● WORK ITEM: Please repeat exactly the lines below from the one containing "Close the Inspecteur" down to the one containing "This screenshot has height=447, width=555.", both included, and nothing else.

Stored data entries:
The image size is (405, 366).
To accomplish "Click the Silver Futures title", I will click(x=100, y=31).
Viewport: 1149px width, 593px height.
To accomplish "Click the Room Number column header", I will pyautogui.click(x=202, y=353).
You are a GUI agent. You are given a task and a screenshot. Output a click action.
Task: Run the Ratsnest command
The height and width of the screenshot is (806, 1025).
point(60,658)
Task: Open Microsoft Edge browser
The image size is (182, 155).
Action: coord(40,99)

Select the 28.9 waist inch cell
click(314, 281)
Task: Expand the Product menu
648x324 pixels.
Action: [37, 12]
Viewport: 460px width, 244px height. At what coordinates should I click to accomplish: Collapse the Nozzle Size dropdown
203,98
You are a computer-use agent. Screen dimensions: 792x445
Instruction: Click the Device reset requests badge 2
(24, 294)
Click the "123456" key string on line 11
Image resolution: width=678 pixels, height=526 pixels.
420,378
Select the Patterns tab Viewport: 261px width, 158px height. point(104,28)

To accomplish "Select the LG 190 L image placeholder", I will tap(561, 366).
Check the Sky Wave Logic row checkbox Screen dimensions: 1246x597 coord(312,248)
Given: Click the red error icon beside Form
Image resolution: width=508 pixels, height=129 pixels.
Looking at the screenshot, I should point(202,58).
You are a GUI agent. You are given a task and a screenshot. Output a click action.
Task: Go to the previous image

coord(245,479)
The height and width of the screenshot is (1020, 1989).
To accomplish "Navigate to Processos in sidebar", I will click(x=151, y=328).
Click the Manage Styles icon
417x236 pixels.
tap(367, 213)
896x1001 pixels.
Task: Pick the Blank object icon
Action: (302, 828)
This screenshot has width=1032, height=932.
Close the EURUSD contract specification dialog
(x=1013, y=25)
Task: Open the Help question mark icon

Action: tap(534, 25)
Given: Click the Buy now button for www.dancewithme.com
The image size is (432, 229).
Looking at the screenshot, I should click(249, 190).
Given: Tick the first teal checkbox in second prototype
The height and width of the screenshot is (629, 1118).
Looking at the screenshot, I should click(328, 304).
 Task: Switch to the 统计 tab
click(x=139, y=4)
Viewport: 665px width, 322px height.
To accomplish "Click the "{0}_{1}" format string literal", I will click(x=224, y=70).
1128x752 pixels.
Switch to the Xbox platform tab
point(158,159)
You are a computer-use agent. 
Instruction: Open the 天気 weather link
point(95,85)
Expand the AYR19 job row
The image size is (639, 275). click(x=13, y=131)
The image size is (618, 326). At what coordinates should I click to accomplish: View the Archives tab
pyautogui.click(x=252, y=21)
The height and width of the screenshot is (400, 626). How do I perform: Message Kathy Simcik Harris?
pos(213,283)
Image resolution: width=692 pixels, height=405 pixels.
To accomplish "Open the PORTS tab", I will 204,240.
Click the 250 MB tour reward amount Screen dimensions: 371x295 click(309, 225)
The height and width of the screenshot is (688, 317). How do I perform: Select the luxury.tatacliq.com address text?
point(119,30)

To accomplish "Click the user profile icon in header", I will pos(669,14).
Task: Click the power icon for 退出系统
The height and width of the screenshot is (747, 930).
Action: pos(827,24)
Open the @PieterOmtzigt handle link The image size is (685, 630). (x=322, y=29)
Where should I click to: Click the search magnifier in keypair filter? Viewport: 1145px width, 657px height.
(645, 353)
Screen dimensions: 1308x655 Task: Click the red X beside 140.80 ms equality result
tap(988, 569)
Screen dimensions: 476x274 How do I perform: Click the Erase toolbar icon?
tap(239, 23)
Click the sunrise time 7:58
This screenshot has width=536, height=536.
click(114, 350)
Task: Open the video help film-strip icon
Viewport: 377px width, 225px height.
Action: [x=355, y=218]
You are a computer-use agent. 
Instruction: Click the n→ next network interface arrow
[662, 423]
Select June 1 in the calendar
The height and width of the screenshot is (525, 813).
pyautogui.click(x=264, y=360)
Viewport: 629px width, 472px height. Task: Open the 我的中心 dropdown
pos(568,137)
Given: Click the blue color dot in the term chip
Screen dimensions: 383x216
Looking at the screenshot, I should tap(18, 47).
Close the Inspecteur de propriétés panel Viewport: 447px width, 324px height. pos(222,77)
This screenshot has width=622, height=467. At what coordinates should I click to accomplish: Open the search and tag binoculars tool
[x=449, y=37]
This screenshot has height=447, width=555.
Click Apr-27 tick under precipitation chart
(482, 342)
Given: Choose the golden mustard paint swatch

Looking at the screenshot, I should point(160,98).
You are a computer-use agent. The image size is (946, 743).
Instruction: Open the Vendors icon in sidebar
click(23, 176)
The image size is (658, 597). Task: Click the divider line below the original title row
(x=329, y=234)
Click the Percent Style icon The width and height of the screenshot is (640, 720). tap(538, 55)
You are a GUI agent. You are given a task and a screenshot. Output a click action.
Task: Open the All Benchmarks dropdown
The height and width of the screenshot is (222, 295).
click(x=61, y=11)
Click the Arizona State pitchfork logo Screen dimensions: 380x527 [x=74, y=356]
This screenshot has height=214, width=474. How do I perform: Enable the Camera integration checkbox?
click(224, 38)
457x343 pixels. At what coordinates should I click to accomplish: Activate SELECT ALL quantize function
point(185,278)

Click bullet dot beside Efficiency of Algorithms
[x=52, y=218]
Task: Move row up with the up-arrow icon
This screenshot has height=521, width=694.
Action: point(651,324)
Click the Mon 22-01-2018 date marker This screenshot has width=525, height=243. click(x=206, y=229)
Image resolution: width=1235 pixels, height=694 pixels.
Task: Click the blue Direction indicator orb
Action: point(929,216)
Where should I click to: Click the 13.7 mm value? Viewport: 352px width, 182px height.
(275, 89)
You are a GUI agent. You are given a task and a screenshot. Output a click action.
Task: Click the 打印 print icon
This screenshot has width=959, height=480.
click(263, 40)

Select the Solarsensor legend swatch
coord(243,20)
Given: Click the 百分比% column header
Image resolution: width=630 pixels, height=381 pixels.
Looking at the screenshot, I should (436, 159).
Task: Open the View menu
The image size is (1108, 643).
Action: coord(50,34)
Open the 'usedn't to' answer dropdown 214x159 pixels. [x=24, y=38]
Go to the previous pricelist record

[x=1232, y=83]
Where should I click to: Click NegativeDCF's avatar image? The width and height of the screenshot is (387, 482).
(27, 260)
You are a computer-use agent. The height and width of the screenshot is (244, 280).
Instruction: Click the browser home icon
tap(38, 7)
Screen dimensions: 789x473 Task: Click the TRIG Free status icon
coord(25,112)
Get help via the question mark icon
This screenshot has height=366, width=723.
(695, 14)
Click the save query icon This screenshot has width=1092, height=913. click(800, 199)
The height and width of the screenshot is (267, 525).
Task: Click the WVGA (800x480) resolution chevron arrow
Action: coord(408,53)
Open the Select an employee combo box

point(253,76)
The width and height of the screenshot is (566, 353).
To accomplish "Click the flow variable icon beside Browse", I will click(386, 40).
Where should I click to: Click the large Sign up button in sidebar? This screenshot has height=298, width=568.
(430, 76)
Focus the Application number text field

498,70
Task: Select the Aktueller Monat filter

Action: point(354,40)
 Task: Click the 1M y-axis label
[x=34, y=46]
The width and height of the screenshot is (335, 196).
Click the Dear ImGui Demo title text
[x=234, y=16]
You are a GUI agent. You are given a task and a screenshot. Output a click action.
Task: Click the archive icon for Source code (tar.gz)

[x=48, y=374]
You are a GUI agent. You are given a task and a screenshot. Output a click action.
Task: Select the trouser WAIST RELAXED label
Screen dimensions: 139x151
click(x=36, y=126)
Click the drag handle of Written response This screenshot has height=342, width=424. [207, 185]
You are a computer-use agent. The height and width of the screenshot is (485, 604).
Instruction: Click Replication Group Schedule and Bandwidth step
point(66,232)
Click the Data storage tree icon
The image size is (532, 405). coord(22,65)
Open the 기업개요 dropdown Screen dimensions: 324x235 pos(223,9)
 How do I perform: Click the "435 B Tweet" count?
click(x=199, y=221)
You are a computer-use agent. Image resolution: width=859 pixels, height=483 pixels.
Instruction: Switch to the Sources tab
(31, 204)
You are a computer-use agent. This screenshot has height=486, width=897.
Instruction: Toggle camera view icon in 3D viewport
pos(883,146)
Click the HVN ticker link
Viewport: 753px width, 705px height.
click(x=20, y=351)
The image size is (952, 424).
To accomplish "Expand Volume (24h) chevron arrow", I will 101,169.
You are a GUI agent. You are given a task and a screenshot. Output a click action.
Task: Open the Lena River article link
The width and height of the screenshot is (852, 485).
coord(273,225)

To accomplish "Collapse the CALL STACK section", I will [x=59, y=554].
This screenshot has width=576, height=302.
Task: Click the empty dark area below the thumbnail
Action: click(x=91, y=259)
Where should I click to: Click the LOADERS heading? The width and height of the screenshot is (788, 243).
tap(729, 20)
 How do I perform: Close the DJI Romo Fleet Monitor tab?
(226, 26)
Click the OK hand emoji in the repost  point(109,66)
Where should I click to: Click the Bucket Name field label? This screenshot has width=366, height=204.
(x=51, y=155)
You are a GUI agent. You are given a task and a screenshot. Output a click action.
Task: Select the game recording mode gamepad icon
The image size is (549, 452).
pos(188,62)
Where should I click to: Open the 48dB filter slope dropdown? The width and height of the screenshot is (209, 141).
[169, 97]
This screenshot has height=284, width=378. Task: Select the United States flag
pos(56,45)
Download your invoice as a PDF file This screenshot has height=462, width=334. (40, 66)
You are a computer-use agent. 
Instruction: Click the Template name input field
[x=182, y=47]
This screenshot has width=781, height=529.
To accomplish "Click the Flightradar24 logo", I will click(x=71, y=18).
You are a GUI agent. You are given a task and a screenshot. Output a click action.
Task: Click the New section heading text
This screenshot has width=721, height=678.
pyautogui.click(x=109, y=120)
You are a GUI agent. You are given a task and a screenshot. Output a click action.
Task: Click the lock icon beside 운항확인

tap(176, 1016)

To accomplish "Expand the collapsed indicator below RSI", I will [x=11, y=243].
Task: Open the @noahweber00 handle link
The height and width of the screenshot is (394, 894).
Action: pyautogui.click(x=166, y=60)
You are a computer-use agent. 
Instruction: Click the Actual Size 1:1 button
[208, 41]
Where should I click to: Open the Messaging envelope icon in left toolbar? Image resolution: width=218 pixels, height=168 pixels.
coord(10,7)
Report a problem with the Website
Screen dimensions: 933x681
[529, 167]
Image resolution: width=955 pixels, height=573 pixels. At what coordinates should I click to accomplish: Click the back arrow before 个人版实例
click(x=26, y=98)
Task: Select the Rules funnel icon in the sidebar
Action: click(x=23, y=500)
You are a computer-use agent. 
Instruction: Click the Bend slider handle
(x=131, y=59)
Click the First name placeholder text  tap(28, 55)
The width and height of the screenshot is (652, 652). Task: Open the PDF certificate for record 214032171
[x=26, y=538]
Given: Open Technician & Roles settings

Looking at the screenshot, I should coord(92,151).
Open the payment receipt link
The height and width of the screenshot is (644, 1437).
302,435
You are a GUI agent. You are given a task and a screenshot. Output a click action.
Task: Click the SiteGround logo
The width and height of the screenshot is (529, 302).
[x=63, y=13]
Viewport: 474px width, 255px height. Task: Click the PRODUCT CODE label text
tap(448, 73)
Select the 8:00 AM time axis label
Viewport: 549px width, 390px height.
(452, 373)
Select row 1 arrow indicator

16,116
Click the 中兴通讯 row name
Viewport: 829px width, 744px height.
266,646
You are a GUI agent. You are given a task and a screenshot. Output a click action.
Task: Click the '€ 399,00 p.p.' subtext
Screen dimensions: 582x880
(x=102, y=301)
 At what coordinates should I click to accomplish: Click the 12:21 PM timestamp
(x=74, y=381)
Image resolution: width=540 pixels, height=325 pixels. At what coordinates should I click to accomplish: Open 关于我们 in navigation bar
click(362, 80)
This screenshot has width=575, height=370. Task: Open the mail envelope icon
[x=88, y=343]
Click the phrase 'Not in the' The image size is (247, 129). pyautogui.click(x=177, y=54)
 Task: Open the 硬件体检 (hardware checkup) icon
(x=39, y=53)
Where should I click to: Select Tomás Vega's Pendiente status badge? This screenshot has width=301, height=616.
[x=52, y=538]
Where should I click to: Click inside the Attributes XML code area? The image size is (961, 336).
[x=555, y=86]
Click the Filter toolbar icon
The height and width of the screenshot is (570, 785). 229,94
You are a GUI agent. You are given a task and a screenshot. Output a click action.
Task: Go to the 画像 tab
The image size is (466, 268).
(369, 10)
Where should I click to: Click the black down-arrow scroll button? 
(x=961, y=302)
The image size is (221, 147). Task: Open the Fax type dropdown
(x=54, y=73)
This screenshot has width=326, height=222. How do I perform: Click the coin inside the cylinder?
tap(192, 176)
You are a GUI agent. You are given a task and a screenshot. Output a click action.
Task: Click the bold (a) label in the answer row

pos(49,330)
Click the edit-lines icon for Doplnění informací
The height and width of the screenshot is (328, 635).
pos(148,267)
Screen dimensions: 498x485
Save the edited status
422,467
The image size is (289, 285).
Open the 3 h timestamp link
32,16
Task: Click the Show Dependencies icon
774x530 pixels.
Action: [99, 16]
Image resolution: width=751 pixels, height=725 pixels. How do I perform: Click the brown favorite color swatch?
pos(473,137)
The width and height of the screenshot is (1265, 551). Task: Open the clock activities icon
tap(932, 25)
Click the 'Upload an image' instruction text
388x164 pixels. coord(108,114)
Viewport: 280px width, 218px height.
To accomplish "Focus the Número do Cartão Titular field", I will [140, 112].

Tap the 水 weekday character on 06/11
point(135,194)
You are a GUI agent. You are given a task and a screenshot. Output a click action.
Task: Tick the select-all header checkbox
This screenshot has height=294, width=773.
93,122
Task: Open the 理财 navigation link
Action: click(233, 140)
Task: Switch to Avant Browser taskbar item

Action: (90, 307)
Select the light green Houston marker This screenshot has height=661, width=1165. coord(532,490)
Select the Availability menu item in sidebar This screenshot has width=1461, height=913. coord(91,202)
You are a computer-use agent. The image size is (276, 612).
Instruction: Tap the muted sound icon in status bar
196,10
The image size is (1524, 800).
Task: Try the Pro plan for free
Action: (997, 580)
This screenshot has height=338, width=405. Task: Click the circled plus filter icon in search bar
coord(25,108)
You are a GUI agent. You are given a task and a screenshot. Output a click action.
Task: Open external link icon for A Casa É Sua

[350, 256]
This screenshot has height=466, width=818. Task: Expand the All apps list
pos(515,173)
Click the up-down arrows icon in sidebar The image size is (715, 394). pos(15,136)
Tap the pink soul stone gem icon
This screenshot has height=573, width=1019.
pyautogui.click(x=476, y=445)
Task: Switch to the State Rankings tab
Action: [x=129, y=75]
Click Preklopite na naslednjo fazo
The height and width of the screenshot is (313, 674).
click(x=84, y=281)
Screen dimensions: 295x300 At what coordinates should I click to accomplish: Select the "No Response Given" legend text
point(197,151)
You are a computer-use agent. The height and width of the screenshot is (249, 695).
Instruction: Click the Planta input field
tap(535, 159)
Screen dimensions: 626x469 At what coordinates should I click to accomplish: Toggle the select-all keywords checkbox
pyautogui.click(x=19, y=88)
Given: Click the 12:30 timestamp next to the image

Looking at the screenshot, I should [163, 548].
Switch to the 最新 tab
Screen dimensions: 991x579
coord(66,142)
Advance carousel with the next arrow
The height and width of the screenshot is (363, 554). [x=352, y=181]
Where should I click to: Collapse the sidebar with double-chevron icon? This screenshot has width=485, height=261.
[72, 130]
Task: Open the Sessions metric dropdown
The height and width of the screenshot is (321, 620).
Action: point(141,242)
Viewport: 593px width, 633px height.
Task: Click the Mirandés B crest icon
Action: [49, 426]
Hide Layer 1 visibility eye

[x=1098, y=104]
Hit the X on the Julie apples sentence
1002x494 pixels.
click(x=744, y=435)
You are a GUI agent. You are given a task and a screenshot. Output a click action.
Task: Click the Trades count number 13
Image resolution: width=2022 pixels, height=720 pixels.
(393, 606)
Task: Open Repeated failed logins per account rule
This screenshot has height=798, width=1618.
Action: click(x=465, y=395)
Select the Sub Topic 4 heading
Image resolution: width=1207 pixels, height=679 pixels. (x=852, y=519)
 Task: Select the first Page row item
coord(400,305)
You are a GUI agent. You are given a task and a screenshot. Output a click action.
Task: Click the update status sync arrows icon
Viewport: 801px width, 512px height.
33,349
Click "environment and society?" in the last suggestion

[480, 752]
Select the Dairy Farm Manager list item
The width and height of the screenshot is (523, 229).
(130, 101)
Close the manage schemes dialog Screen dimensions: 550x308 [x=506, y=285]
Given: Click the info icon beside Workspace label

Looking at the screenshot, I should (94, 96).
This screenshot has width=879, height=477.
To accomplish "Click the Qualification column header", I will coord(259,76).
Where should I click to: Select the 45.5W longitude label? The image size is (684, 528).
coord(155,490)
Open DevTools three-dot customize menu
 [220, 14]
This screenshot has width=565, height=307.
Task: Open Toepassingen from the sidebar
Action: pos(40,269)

● TASK ANSWER:
Close the Inspecteur de propriétés panel Viewport: 447px width, 324px height. pos(222,77)
This screenshot has width=622, height=467. At what coordinates should I click to accomplish: Open the search and tag binoculars tool
[x=449, y=37]
This screenshot has height=447, width=555.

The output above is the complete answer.